## TO DO
Task for the records below: count the lines that contain the word "will" and give only that number.

## TASK DATA
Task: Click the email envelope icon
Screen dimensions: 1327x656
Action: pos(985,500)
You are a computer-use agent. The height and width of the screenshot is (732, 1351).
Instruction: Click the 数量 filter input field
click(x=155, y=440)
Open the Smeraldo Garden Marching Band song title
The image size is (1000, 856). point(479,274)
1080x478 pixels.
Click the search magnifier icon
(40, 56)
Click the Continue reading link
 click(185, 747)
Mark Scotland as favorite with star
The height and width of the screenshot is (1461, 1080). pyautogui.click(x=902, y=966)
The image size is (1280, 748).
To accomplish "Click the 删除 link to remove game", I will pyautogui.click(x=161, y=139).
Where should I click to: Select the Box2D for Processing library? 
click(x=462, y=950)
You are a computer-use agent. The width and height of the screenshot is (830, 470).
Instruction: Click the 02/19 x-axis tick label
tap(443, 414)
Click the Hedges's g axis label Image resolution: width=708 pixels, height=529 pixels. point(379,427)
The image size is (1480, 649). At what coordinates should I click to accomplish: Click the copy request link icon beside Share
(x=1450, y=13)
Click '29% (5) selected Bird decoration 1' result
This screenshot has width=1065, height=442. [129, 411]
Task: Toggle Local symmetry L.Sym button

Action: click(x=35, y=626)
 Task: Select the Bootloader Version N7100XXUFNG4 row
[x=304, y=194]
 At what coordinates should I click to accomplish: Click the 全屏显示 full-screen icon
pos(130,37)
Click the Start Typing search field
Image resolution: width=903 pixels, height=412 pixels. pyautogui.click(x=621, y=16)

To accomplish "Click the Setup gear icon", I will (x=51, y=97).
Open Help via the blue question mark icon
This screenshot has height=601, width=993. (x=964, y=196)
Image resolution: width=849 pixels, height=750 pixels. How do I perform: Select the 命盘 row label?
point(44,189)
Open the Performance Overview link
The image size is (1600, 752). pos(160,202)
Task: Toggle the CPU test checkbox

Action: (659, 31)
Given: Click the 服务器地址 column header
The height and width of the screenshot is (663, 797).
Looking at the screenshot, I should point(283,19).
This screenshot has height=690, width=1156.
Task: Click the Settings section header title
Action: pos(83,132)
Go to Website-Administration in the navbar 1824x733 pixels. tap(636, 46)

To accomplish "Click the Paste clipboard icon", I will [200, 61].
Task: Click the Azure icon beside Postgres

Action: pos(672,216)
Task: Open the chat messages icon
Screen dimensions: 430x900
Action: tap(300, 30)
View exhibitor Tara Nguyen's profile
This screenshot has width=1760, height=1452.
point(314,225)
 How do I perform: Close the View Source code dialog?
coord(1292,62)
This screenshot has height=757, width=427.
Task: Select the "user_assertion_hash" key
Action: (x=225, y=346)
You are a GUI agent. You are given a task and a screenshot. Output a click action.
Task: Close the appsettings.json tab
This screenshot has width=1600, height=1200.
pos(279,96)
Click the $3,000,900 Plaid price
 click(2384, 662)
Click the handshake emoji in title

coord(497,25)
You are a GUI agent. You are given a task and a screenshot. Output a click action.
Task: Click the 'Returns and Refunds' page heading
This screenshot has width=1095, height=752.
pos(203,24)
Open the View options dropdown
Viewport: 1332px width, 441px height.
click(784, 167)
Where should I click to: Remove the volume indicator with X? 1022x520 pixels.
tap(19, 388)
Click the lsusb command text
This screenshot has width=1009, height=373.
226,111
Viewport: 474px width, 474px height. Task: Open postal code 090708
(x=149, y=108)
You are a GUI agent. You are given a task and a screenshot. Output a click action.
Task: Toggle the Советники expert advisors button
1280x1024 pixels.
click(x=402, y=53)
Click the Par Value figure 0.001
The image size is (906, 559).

## TASK SOLUTION
3